*Brief*. Copy each entry below exactly. No images.

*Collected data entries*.

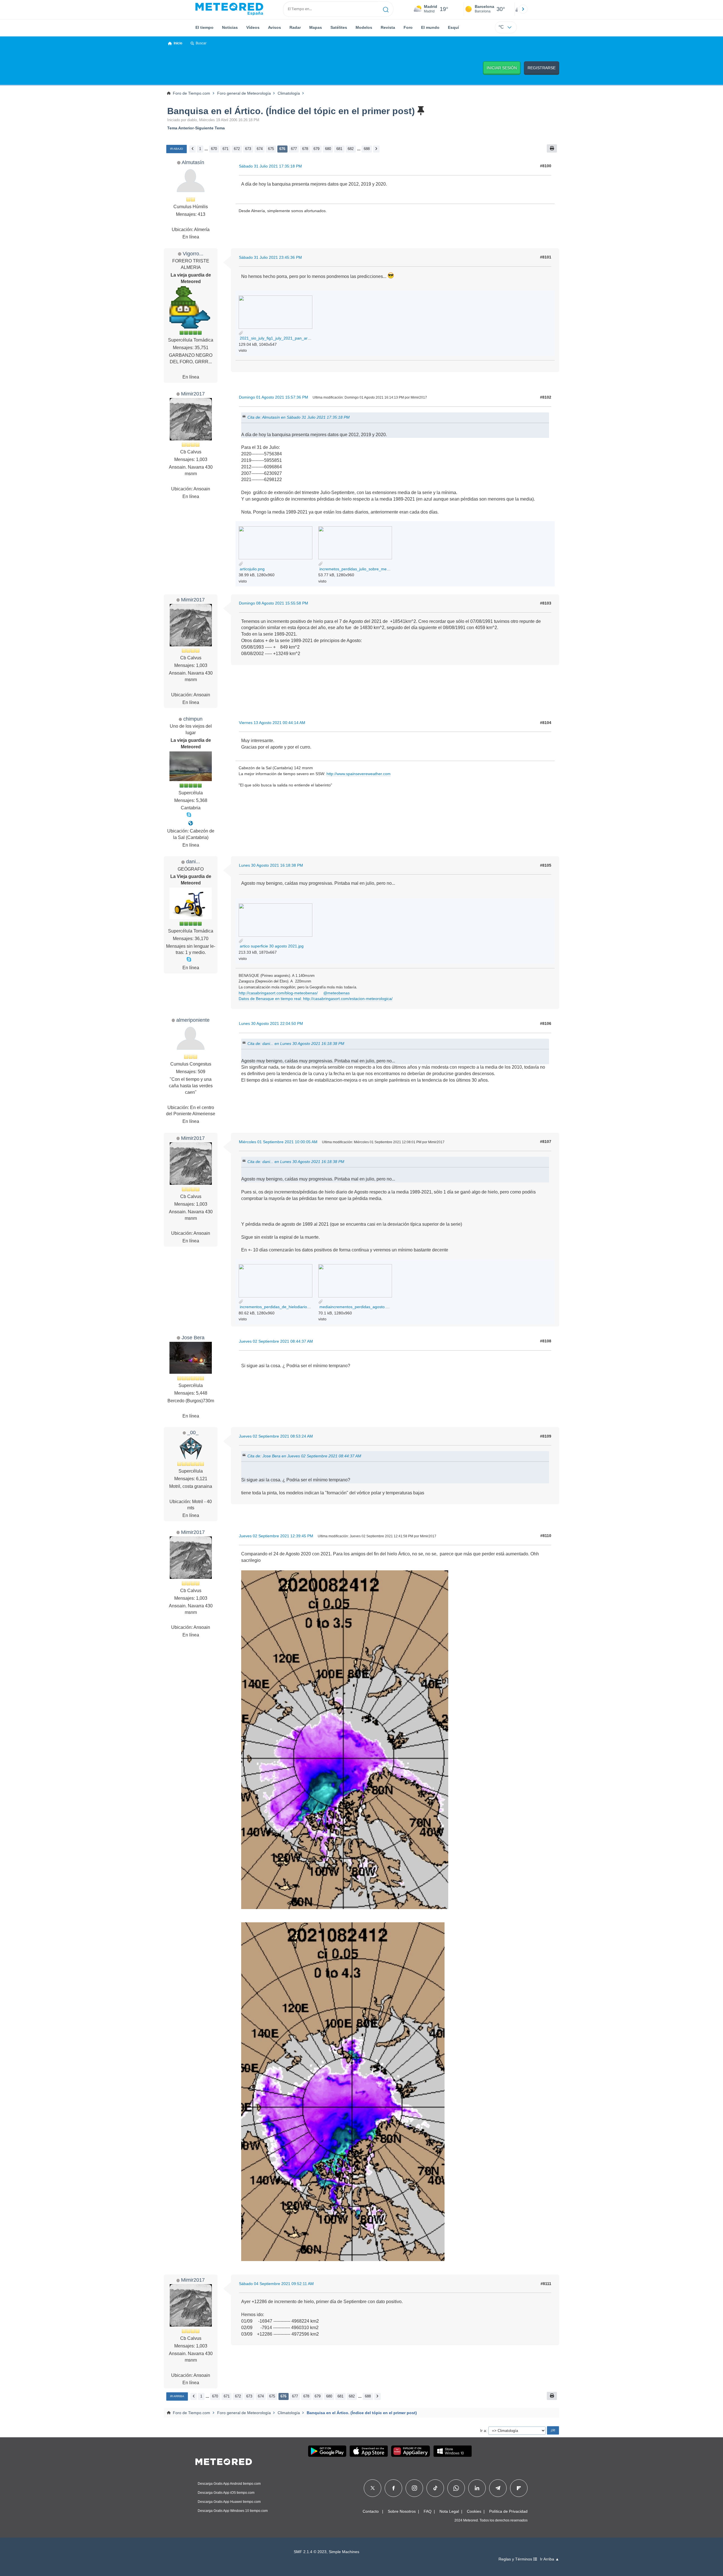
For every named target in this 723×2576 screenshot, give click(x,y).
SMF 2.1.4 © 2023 (310, 2552)
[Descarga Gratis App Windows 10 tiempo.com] (453, 2451)
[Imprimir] (552, 148)
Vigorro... (193, 253)
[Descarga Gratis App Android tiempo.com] (327, 2451)
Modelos (364, 27)
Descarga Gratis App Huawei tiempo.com (229, 2502)
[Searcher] (385, 9)
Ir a (483, 2430)
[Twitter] (373, 2488)
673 (248, 149)
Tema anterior (180, 128)
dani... (193, 861)
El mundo (430, 27)
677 (294, 149)
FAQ (428, 2511)
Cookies (474, 2511)
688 (367, 149)
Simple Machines (344, 2552)
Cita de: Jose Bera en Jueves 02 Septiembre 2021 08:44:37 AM (304, 1456)
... (206, 148)
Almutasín (193, 162)
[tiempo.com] (229, 9)
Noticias (230, 27)
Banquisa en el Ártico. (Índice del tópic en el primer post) (291, 111)
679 (316, 149)
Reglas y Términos (515, 2559)
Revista (388, 27)
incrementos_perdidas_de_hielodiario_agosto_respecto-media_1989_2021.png (310, 1307)
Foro (408, 27)
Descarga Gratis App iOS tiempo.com (226, 2493)
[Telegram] (497, 2488)
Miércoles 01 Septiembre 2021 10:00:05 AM (278, 1142)
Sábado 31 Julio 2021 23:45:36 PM (270, 257)
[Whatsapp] (456, 2488)
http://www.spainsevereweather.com (358, 773)
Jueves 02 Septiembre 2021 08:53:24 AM (276, 1436)
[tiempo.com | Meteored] (223, 2461)
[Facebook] (393, 2488)
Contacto (371, 2511)
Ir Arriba (177, 2396)
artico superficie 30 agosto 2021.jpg (271, 946)
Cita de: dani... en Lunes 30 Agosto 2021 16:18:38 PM (295, 1043)
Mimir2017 (193, 394)
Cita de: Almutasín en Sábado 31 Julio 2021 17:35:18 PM (298, 417)
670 (214, 149)
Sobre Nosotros (402, 2511)
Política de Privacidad (508, 2511)
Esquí (453, 27)
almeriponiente (193, 1020)
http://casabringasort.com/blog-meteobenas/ (278, 993)
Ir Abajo (176, 148)
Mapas (315, 27)
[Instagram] (414, 2488)
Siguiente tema (210, 128)
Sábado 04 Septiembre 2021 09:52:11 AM (276, 2283)
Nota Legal (449, 2511)
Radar (295, 27)
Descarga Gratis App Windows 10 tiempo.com (233, 2511)
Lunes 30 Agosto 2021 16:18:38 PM (271, 865)
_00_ (193, 1432)
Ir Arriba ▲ (549, 2559)
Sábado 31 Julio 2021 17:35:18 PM (270, 166)
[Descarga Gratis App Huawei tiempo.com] (410, 2451)
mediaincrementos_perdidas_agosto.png (355, 1307)
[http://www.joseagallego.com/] (190, 823)
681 (339, 149)
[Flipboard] (519, 2488)
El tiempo (204, 27)
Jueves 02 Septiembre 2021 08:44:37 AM (276, 1341)
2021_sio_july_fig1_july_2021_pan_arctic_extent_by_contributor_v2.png (304, 338)
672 (237, 149)
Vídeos (253, 27)
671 (225, 149)
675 (271, 149)
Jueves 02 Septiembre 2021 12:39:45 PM (276, 1536)
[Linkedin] (477, 2488)
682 (351, 149)
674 (260, 149)
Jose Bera (193, 1337)
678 (305, 149)
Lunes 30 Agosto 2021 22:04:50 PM (271, 1023)
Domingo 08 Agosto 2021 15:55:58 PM (273, 603)
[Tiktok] (435, 2488)
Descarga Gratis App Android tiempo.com (229, 2484)
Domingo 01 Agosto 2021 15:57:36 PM (273, 397)
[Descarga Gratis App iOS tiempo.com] (369, 2451)
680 (328, 149)
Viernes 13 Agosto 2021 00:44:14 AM (272, 722)
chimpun (192, 719)
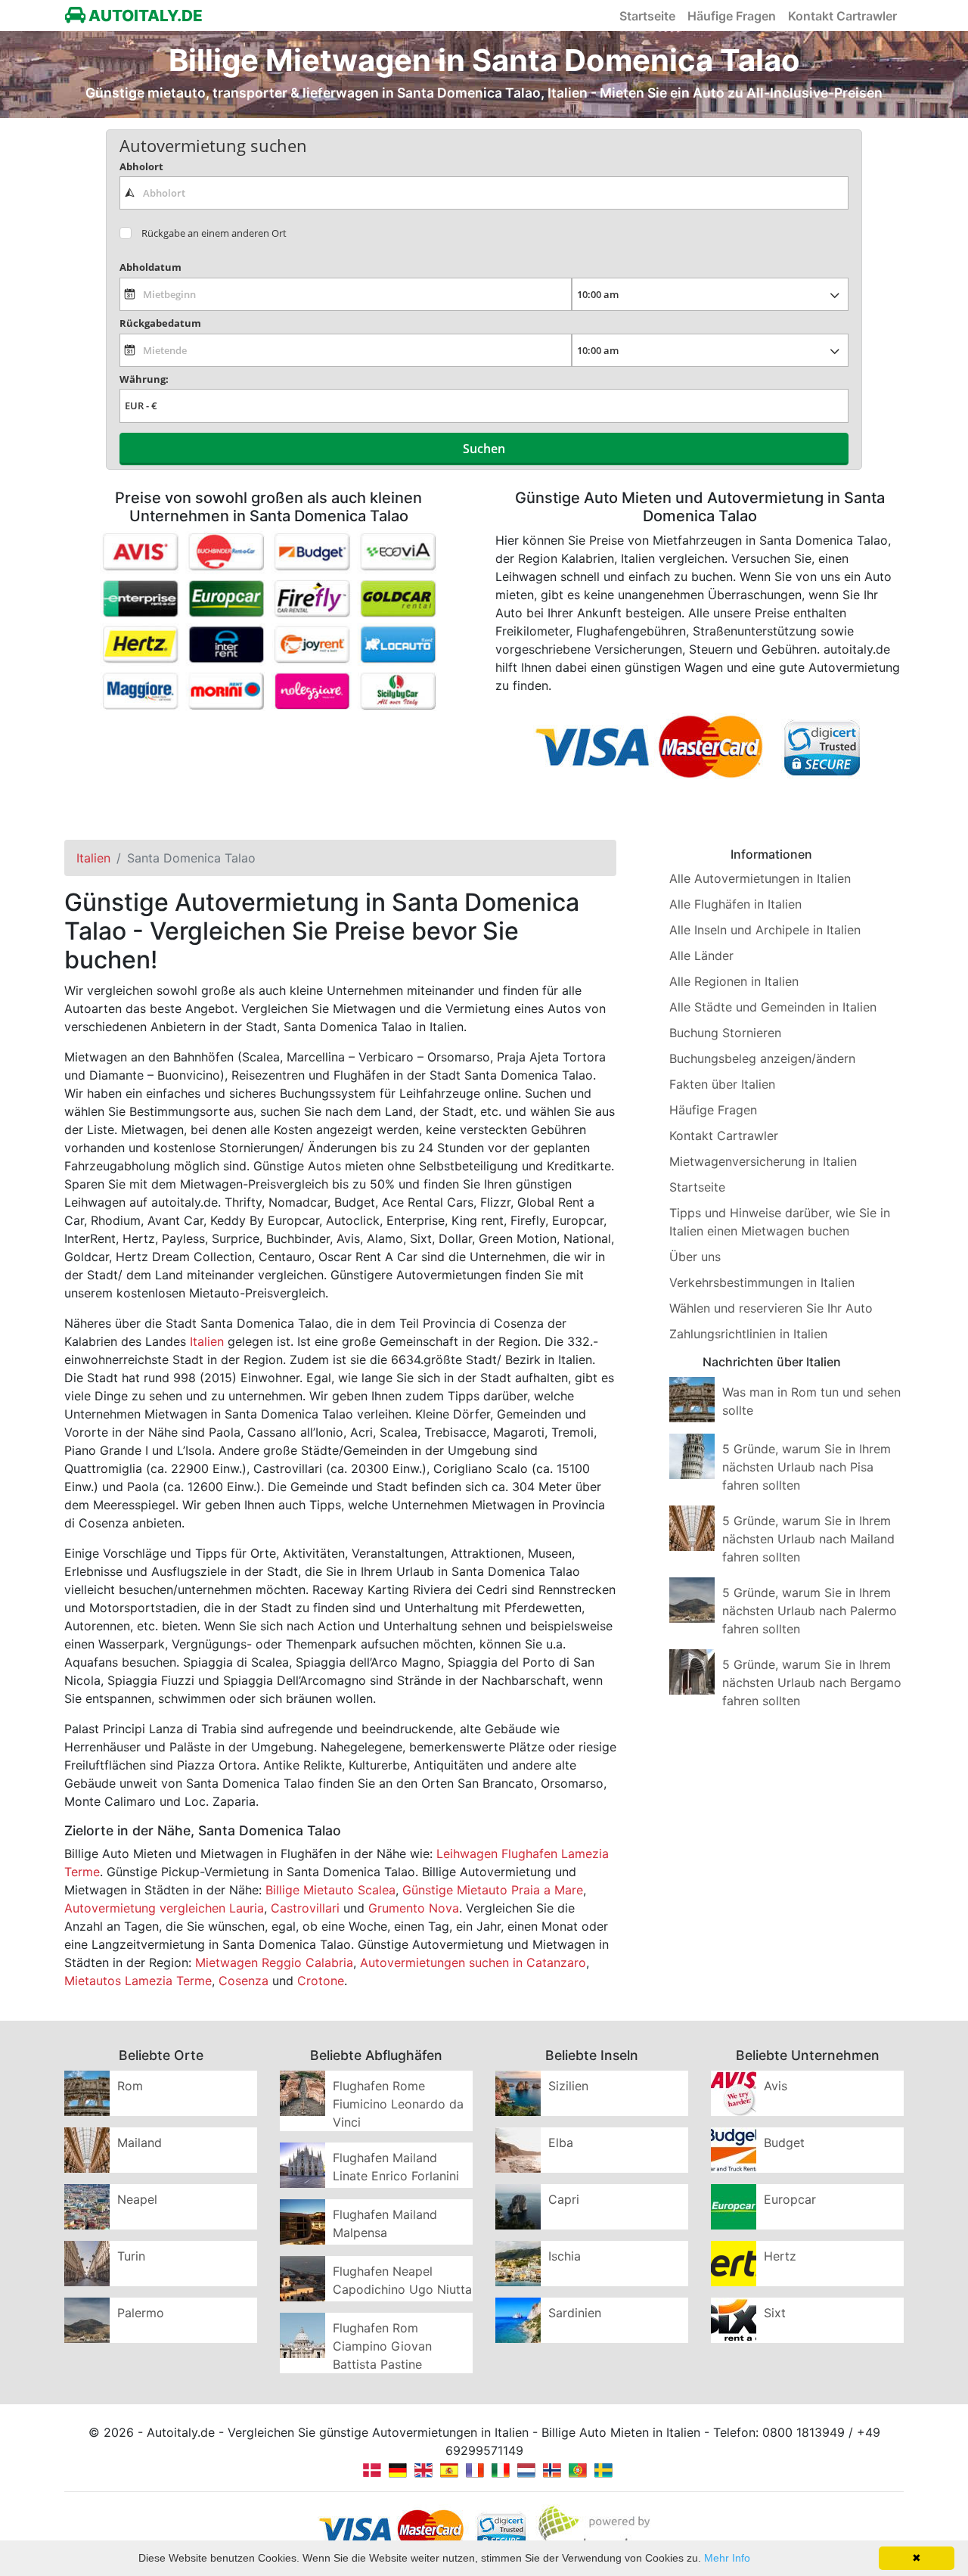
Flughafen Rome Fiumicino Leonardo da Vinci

*Response to the task*.
For every named target in this 723×2576 screenshot, give click(x,y).
SMF 2.1.4 © 2023 (310, 2552)
[Descarga Gratis App Windows 10 tiempo.com] (453, 2451)
[Imprimir] (552, 148)
Vigorro... (193, 253)
[Descarga Gratis App Android tiempo.com] (327, 2451)
Modelos (364, 27)
Descarga Gratis App Huawei tiempo.com (229, 2502)
[Searcher] (385, 9)
Ir a (483, 2430)
[Twitter] (373, 2488)
673 (248, 149)
Tema anterior (180, 128)
dani... (193, 861)
El mundo (430, 27)
677 (294, 149)
FAQ (428, 2511)
Cookies (474, 2511)
688 (367, 149)
Simple Machines (344, 2552)
Cita de: Jose Bera en Jueves 02 Septiembre 2021 08:44:37 AM (304, 1456)
... (206, 148)
Almutasín (193, 162)
[tiempo.com] (229, 9)
Noticias (230, 27)
Banquisa en el Ártico. (Índice del tópic en el primer post) (291, 111)
679 (316, 149)
Reglas y Términos (515, 2559)
Revista (388, 27)
incrementos_perdidas_de_hielodiario_agosto_respecto-media_1989_2021.png (310, 1307)
Foro (408, 27)
Descarga Gratis App iOS tiempo.com (226, 2493)
[Telegram] (497, 2488)
Miércoles 01 Septiembre 2021 10:00:05 AM (278, 1142)
Sábado 31 Julio 2021 23:45:36 PM (270, 257)
[Whatsapp] (456, 2488)
http://www.spainsevereweather.com (358, 773)
Jueves 02 Septiembre 2021 08:53:24 AM (276, 1436)
[tiempo.com | Meteored] (223, 2461)
[Facebook] (393, 2488)
Contacto (371, 2511)
Ir Arriba (177, 2396)
artico superficie 30 agosto 2021.jpg (271, 946)
Cita de: dani... en Lunes 30 Agosto 2021 16:18:38 PM (295, 1043)
Mimir2017 (193, 394)
Cita de: Almutasín en Sábado 31 Julio 2021 17:35:18 PM (298, 417)
670 (214, 149)
Sobre Nosotros (402, 2511)
Política de Privacidad (508, 2511)
Esquí (453, 27)
almeriponiente (193, 1020)
http://casabringasort.com/blog-meteobenas/ (278, 993)
Ir Abajo (176, 148)
Mapas (315, 27)
[Instagram] (414, 2488)
Siguiente tema (210, 128)
Sábado 04 Septiembre 2021 09:52:11 AM (276, 2283)
Nota Legal (449, 2511)
Radar (295, 27)
Descarga Gratis App Windows 10 tiempo.com (233, 2511)
Lunes 30 Agosto 2021 16:18:38 PM (271, 865)
_00_ (193, 1432)
Ir Arriba ▲ (549, 2559)
Sábado 31 Julio 2021 17:35:18 PM (270, 166)
[Descarga Gratis App Huawei tiempo.com] (410, 2451)
mediaincrementos_perdidas_agosto.png (355, 1307)
[http://www.joseagallego.com/] (190, 823)
681 (339, 149)
[Flipboard] (519, 2488)
El tiempo (204, 27)
Jueves 02 Septiembre 2021 08:44:37 AM (276, 1341)
2021_sio_july_fig1_july_2021_pan_arctic_extent_by_contributor_v2.png (304, 338)
672 (237, 149)
Vídeos (253, 27)
671 (225, 149)
675 (271, 149)
Jueves 02 Septiembre 2021 12:39:45 PM (276, 1536)
[Linkedin] (477, 2488)
682 (351, 149)
674 (260, 149)
Jose Bera (193, 1337)
678 (305, 149)
Lunes 30 Agosto 2021 22:04:50 PM (271, 1023)
Domingo 08 Agosto 2021 15:55:58 PM (273, 603)
[Tiktok] (435, 2488)
Descarga Gratis App Android tiempo.com (229, 2484)
Domingo 01 Agosto 2021 15:57:36 PM (273, 397)
[Descarga Gratis App iOS tiempo.com] (369, 2451)
680 (328, 149)
Viernes 13 Agosto 2021 00:44:14 AM (272, 722)
chimpun (192, 719)
Flughafen Rome Fiumicino Leonardo da Vinci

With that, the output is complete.